Current Research

Characterizing the function of Norrin and the molecular mechanisms underlying Norrie Disease

Norrie Disease is a rare neurodevelopmental disorder that is characterized by blindness at birth, progressive hearing loss, and cognitive impairment such as mental retardation, seizures, and behavioral disturbances. Mutations to the NDP gene, which encodes the protein Norrin, are responsible for the early onset of Norrie Disease in patients. To read more about Norrie Disease, visit norriedisease.org.

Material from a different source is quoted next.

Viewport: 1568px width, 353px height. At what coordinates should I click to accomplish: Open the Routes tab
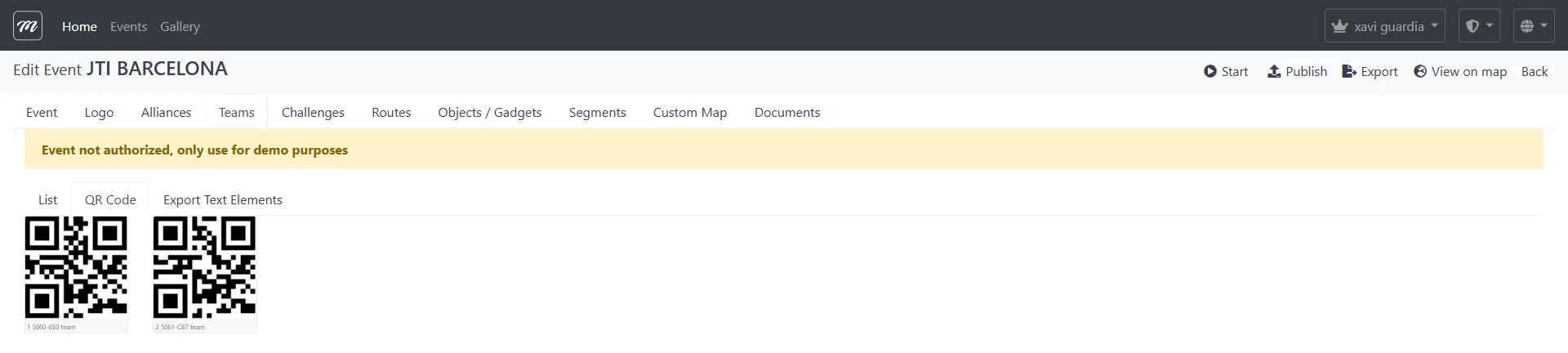[x=391, y=113]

Outside of the extensively characterized roles of Norrin in the retina, where Norrin is critical for vascular development, the contribution of Norrin to brain function was not well understood. Recently, however, we uncovered a subpopulation of astrocytes in the cortex that secrete Norrin which in turn regulates neuronal function (Miller et al., 2019). Currently, we are working to understand the molecular role that Norrin plays in neuronal-astrocytic communication, at neuronal synapses, and how these findings could translate to neurodegeneration and neurodevelopmental disorders like Norrie Disease.

Investigating nuclear pore complex compositional changes throughout the OPC lineage

The nuclear pore complex (NPC) is a massive structure of proteins that functions primarily as the gate between the nucleus and the cytoplasm (though various components play a role in many other cellular processes). While the general structure of the NPC is conserved across cell types, small differences in the composition, number, and spacing of a cell’s NPCs could have significant implications for the function of that cell. We are currently investigating differences in the composition and structure of NPCs as oligodendrocyte precursor cells (OPCs) differentiate and mature into oligodendrocytes.

Assessing the role of Tau aggregation on nuclear pore complex structure and function

Aggregation of Tau protein into “Tau tangles” is one of the main putative drivers of Alzheimer’s Disease (AD). Recently, we have described a mechanism by which Nup98, a component of the NPC, is sequestered within Tau aggregates (Eftekharzadeh et al., 2018). Additionally, we observed that Nup98 may contribute to the initial fibrillization of Tau. We are now working to investigate whether Tau aggregation contributes to any other changes in the NPC.

Determining the molecular events that initiate ALS pathogenesis

Amyotrophic Laterals Sclerosis (ALS), otherwise known as Lou Gehrig’s Disease or Motor Neuron Disease, is a progressive and fatal neurodegenerative disease. ALS leads to the death of motor neurons, which are the cells that allow for control of one’s muscles. While a small percentage of ALS cases are caused by inherited mutations in a variety of genes, the vast majority (>85%) arise from unknown causes. These “sporadic” cases warrant our current investigation into the molecular events that drive the onset of ALS.

Our current work is focused on understanding the initiators of NPC dysfunction, as well as how these alterations contribute to other known hallmarks of ALS.